Et là, à Tuticorin, j’ai enfin trouvé un endroit où le type disait clairement que la chambre coûtait 120 roupies, mais qu’il n’en avait plus. J’ai lâché du lest, il a pris dans la figure toutes les critiques sur les indiens que j’avais pu emmagasiner durant cette dernière heure. Il a pourtant compris que je suis un gentil, lui aussi en est un, mais il a des ordres. Il saisit son téléphone, appelle un type, un chef ou je ne sais qui, discute plusieurs minutes. Puis il me dit : voilà il y a une chambre maintenant. J’hallucine, la chambre était large, d’une propreté étonnante, pour le moins cher que j’aie jamais payé! Sans commentaires.

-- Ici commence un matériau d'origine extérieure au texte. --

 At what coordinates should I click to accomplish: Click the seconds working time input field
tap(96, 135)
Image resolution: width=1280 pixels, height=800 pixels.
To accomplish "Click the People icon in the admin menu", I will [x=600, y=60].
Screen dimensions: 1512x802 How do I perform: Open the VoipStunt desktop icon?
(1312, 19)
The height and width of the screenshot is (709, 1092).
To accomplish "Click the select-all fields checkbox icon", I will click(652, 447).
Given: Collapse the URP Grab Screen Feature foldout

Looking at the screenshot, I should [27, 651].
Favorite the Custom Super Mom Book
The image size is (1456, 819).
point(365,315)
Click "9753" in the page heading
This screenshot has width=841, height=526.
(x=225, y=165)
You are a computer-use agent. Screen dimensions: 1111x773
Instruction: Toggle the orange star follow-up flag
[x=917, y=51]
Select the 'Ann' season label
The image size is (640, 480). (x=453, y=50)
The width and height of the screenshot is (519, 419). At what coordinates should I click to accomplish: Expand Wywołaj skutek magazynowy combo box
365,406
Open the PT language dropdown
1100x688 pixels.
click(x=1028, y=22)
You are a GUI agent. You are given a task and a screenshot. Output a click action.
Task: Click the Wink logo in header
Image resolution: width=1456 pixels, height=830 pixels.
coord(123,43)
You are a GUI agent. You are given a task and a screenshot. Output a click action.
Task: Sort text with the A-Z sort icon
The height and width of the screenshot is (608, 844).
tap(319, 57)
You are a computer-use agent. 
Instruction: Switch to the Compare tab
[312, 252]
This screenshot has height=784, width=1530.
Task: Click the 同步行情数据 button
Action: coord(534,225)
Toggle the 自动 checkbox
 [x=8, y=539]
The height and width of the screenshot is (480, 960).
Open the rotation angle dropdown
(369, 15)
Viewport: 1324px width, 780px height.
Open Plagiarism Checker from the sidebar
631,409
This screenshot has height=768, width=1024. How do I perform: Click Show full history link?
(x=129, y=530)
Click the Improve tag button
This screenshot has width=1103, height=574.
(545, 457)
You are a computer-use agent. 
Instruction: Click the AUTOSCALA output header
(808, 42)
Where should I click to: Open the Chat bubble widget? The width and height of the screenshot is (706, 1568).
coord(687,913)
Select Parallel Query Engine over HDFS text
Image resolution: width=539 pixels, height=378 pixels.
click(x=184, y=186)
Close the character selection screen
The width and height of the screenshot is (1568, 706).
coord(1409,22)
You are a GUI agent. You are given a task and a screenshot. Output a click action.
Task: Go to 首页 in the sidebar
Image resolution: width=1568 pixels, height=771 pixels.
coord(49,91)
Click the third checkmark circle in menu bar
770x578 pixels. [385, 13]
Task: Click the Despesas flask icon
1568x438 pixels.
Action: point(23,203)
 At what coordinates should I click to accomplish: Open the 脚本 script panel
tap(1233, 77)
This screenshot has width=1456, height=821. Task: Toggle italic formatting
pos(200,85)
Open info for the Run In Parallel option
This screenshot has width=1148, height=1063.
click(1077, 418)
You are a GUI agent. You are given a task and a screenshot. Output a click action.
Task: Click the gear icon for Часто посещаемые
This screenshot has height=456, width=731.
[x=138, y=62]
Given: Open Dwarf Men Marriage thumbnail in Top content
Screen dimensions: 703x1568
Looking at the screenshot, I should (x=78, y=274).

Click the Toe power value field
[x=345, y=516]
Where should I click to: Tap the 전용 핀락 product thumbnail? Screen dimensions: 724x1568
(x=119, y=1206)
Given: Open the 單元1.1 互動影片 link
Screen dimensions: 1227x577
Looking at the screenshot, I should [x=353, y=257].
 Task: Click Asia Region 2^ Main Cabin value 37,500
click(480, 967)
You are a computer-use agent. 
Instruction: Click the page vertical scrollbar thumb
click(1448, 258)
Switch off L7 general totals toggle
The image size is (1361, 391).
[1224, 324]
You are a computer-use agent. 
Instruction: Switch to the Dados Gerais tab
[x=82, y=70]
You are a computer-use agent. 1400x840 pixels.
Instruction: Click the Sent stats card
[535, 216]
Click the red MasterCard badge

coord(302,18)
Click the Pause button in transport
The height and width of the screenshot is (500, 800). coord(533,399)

Sur cette côte, plus on avance vers le sud, plus il y a d’églises et de communautés catholiques. Beaucoup de villages ont été des missions où portugais, français, danois, anglais se succédèrent. Un jour je vois au loin un village, peut-être dix mille habitants, et pas moins de quatre clochers en vue! En fait, il y a même cinq églises de taille assez importante. Je décide donc d’entrer dans ce village, qui s’avère être un lieu de pèlerinage chrétien, pour plusieurs raisons. Je ne tardai pas à comprendre que St-Xavier (qui n’était pas encore saint à son époque, puisqu’on le devient généralement après la mort) avait vécu là il y a 400 ans. Une grande église lui est consacrée en haut d’une dune qui surplombe le village de pêcheurs, et une grande croix en bois renferme un fragment de la véritable croix sur laquelle notre ami Jésus se serait fait clouer!
Alors que le soleil décline, je me dis que c’est l’occasion ici d’aller dormir dans une église. En effet, je suis (parait-il) chrétien, et dans mes voyages j’ai été accueilli dans des mosquées ou des temples hindous, mais jamais dans une église! Puis, je rencontre Ananth, un jeune de mon âge très gentil qui m’invite spontanément à rester chez lui, où il vit dans une charmante petite maison avec sa grand-mère. Alors ce ne sera pas pour ce soir l’église! Il doit faire un travail et nous nous retrouverons le soir plus tard.
Je me promène dans les rues, je parle à quelques enfants joyeux et curieux. Quand je leur dis mon prénom, ils n’en croient pas leurs oreilles et en sont d’autant plus joyeux. Un étranger dans le village de St-Xavier, et qui s’appelle Xavier en plus!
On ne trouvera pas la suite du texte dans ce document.